A few weeks ago, I was contacted by a freshly arrived European journalist in Hong Kong who had been told that I was closely following current affairs in Macao and, more importantly, that I was willing to discuss certain topics considered by some—too many actually—as taboo. When I asked about the topic she wanted to cover, I was pretty astonished to discover that the issue at hand was the one of “money laundering”: the workings, the amount, the relationship to the casino industry, the regulations and law enforcement policies put in place by the government to combat the situation, and of course the outcome, whether money laundering was still galloping or if it had been reined in.
My initial reaction was one of dismay: how come a newcomer could choose that as a first topic? How can one imagine shedding a corner of novel and bright light—the ethical intention of the investigative newsperson being beyond doubt—on such a sensitive topic without having built a web of connexions over the years that would allow for some form of insider take? And then, with such high stakes, people who are actually in the know will usually keep their lips sealed, and thus the only ones talking are the ignorants or the bragging fools. I was thus pretty dismissive. And then…
If “everybody” knows money laundering happens on a vast scale in the gambling Mecca of the East, one would be hard pressed to come up with reliable and up-to-date amounts. Numbers in that respect go beyond the imagination of a normally equipped human brain: when a single junket employee can disappear with US$1.3 billion of creditors money, as it happened with Huang Shan back in April 2014, it is not impossible to conceive that the money involved in dubious dealings must be somehow proportionate to this incredible extension of credit by junket operators that goes completely unmonitored by the gaming regulator. And this is one—a big one, and clearly the biggest one that ever came to the attention of the public—of many.
In English, an inquisitive mind often stumbles on the US$200 billion roundish amount of yearly money laundering in Macao. This impressive figure derives from the 2013 annual report of the US Congressional Executive Commission on China, in which one can read that “[t]he gambling industry in Macao is reportedly tied to widespread corruption and the laundering of large amounts of money out of mainland China. […] One Macao academic estimates that US$202 billion in ill-gotten funds are channeled through Macao each year.”

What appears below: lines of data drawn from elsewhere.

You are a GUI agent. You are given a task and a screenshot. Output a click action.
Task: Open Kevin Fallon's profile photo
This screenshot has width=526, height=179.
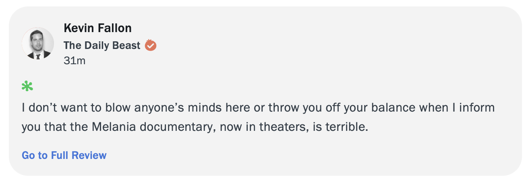click(x=38, y=44)
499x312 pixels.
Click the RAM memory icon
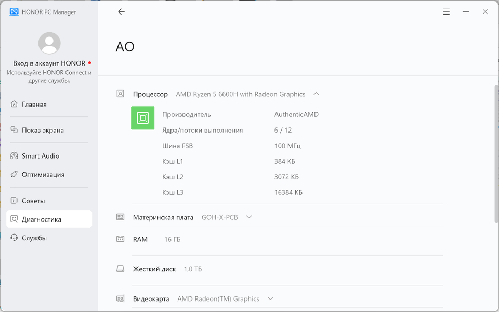click(x=121, y=239)
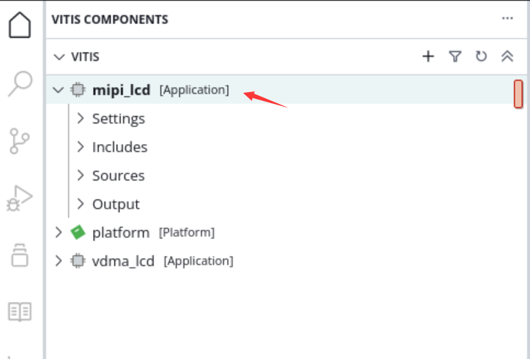This screenshot has height=359, width=530.
Task: Collapse the mipi_lcd application node
Action: 59,90
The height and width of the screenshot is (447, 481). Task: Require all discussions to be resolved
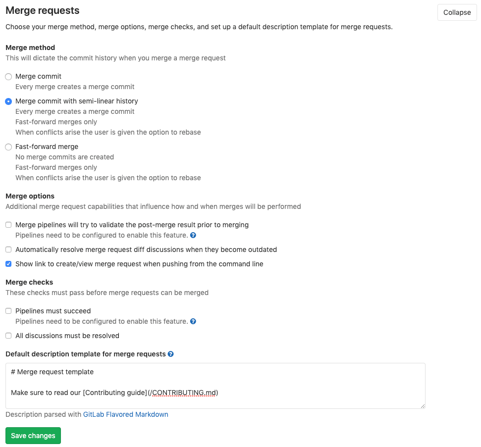tap(8, 336)
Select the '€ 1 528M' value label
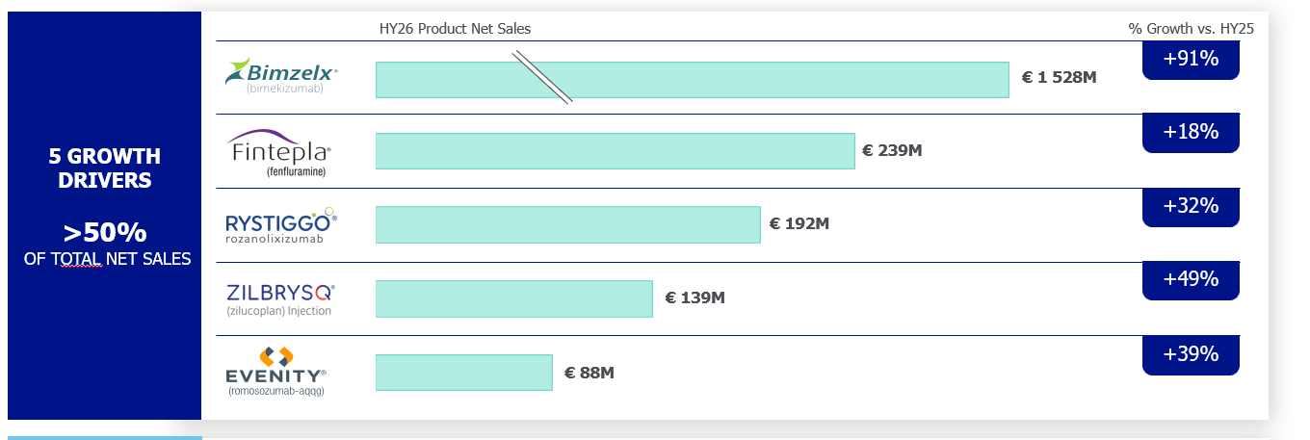The width and height of the screenshot is (1310, 440). (x=1059, y=77)
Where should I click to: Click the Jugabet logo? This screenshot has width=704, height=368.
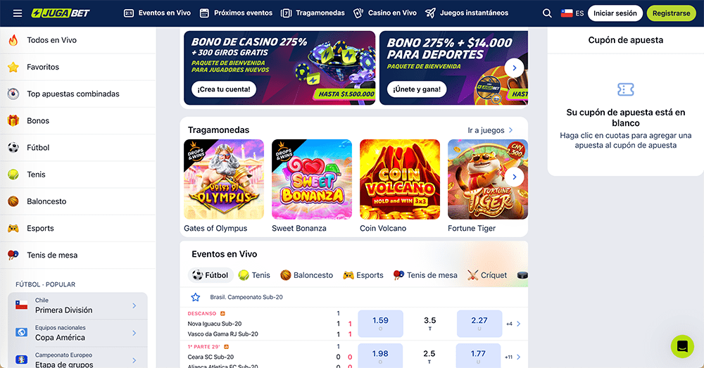pyautogui.click(x=61, y=13)
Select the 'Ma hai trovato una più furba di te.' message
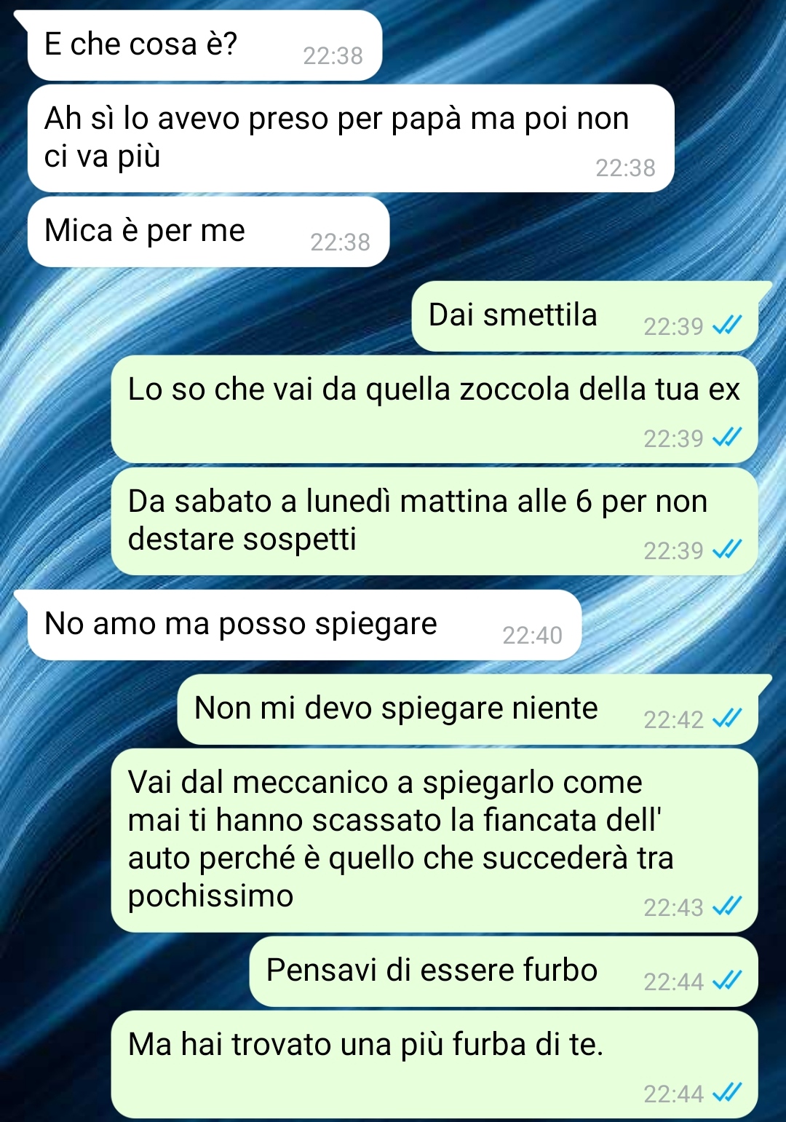This screenshot has height=1122, width=786. click(434, 1064)
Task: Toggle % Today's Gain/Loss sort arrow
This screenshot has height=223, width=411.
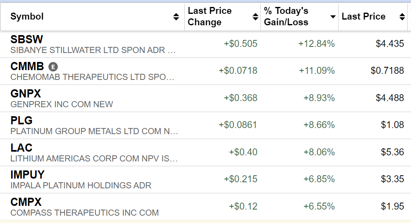Action: pyautogui.click(x=333, y=17)
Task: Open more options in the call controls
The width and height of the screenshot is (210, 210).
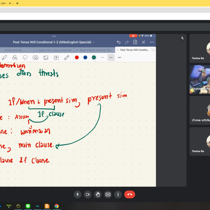Action: 118,194
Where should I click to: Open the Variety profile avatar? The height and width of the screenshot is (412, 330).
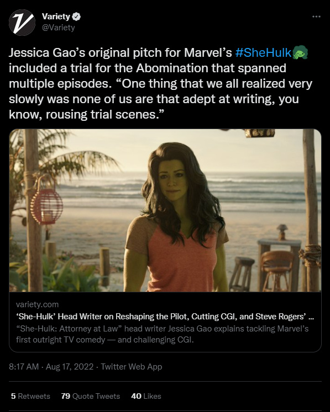click(x=22, y=22)
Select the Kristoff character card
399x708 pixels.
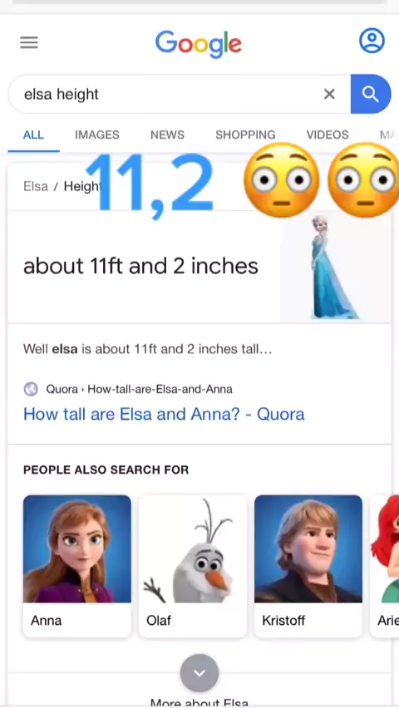pyautogui.click(x=308, y=566)
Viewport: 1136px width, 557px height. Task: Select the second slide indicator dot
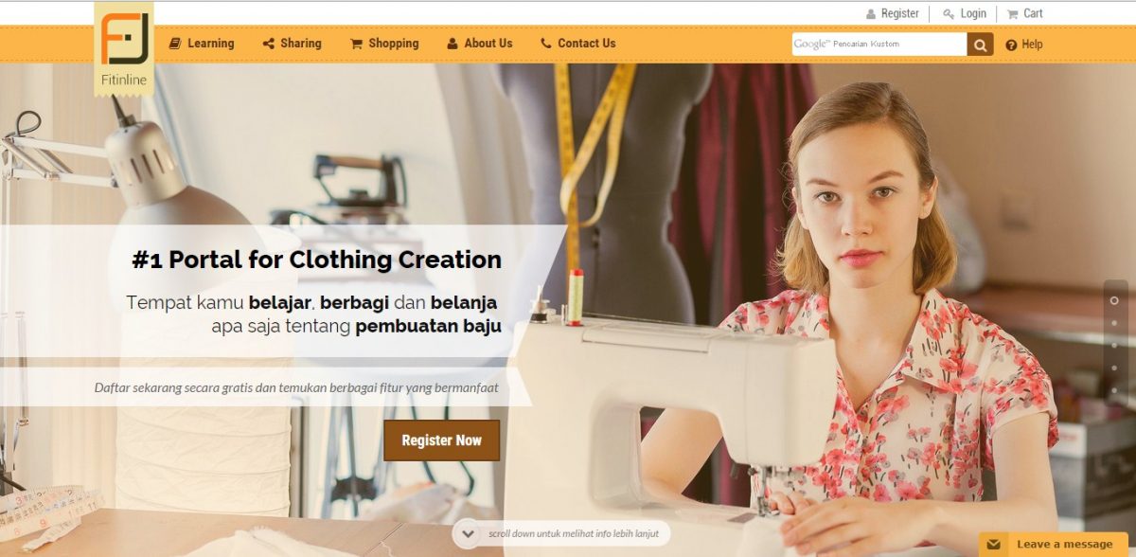pos(1114,323)
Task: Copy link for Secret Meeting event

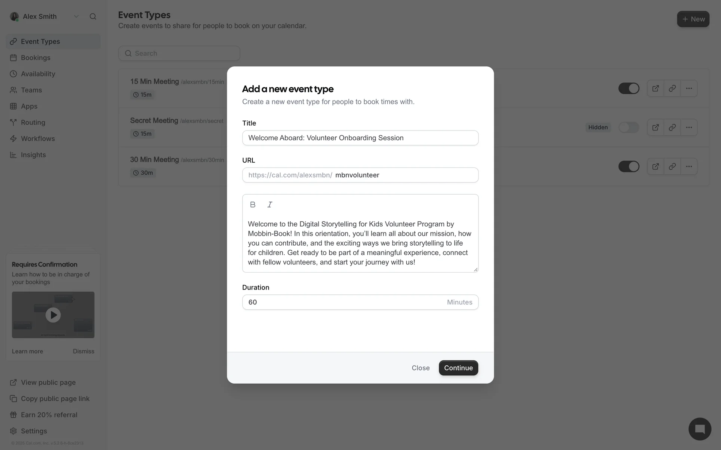Action: 672,128
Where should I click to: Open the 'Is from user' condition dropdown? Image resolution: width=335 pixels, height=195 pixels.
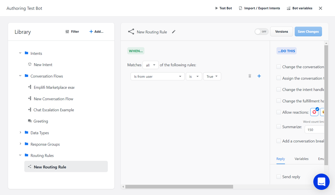[x=157, y=77]
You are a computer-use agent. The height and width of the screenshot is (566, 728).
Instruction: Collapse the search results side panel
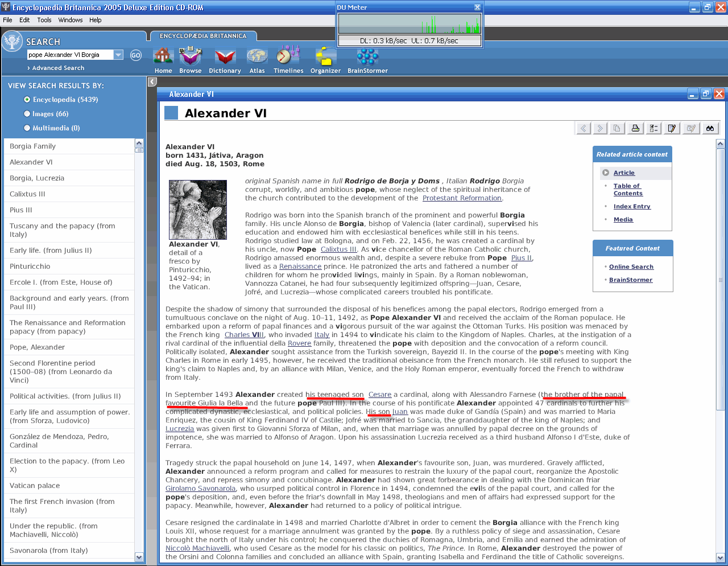click(x=152, y=82)
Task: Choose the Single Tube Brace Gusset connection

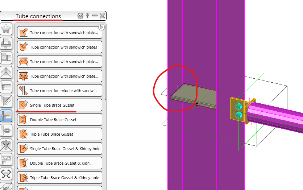Action: coord(59,105)
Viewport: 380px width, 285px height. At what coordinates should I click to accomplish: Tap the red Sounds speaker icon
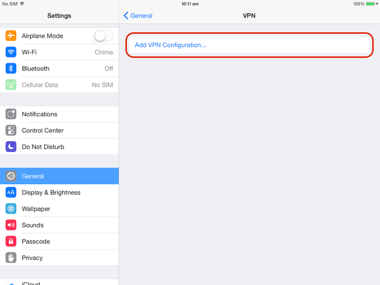11,225
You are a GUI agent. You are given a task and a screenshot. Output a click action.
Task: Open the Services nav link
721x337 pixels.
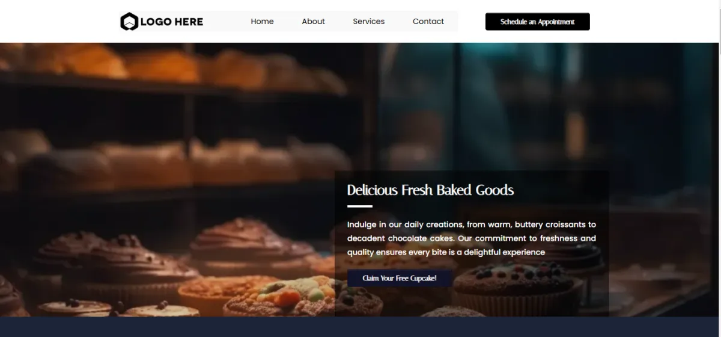(368, 21)
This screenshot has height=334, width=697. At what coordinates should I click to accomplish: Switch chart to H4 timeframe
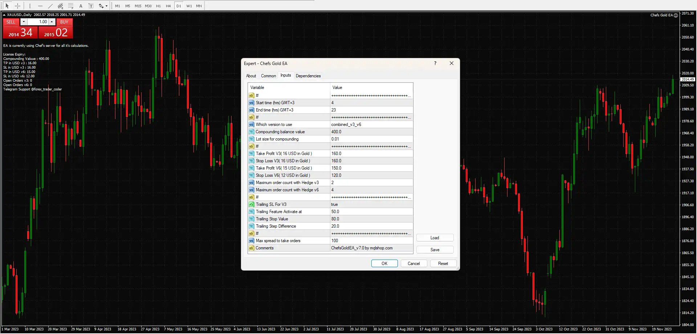coord(168,6)
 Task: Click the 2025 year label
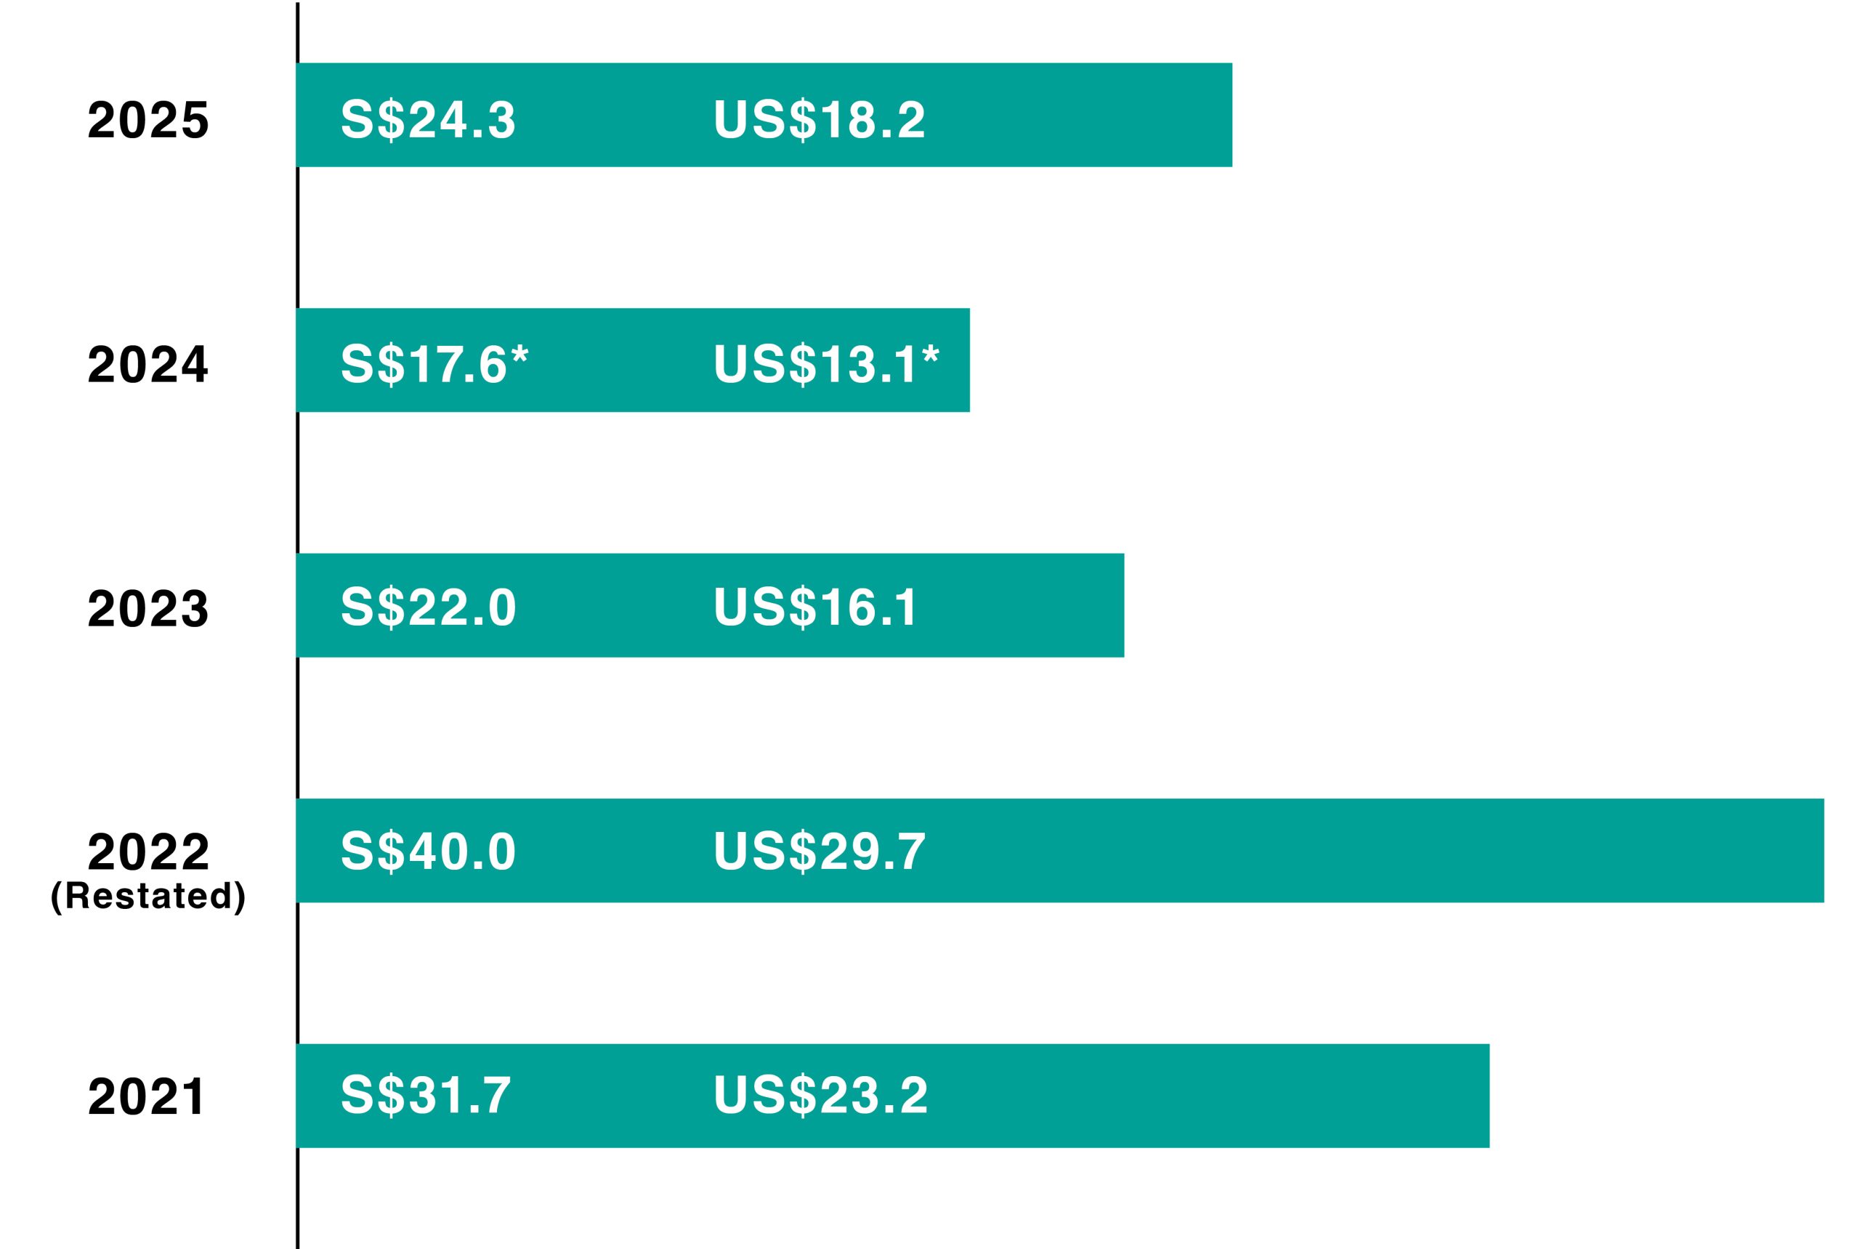click(148, 120)
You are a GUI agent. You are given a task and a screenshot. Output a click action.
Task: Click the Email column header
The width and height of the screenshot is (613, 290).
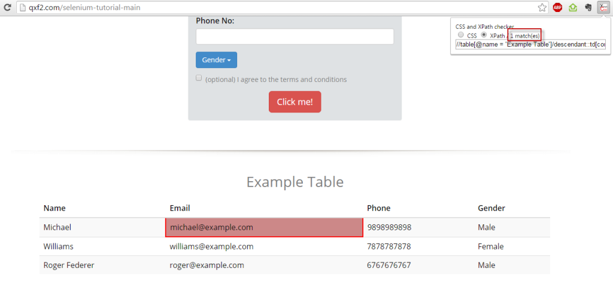180,208
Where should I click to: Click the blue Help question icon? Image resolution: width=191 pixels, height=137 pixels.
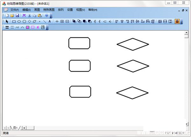pyautogui.click(x=47, y=16)
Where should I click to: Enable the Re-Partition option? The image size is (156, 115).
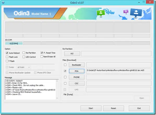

If one looks at the source, the Macao academic is none other than Camoes Tam Chi Keung, from MUST, a well-known liberal personality in Macao specialising in journalism and communication, who had confided to a journalist from the Hong Kong-based Oriental Daily that money laundering could be estimated between 1.57 billion yuan a year, on the conservative side (the figure quoted in the US report) and as much as 10 trillion yuan per year—a staggering and far less conservative US$1,250 billion! As far as methodology is concerned, no question was asked.
Now, if one checks on Wisers how many stories have appeared in the Chinese press regarding “black money laundering” 洗黑錢 in Macao in the past six months, a meagre 144 articles are returned, and even the tightening of monitoring measures by the DICJ in May-June 2016—we finally got rid of aliases for junket stakeholders!—gets only a passing mention. An equivalent search for Hong Kong comes up with 957 stories: should we conclude that logistics, finance and tourism are far more prone to money laundering than gaming?
For Prosecutor General Ip Son Sang, who publicly reported recently that out of 364 cases of money laundering opened in Macao over the past two years only 2 were successfully prosecuted, the problem lies in the lack of proper legal tools. I would add: lack of proper reporting takes a toll too!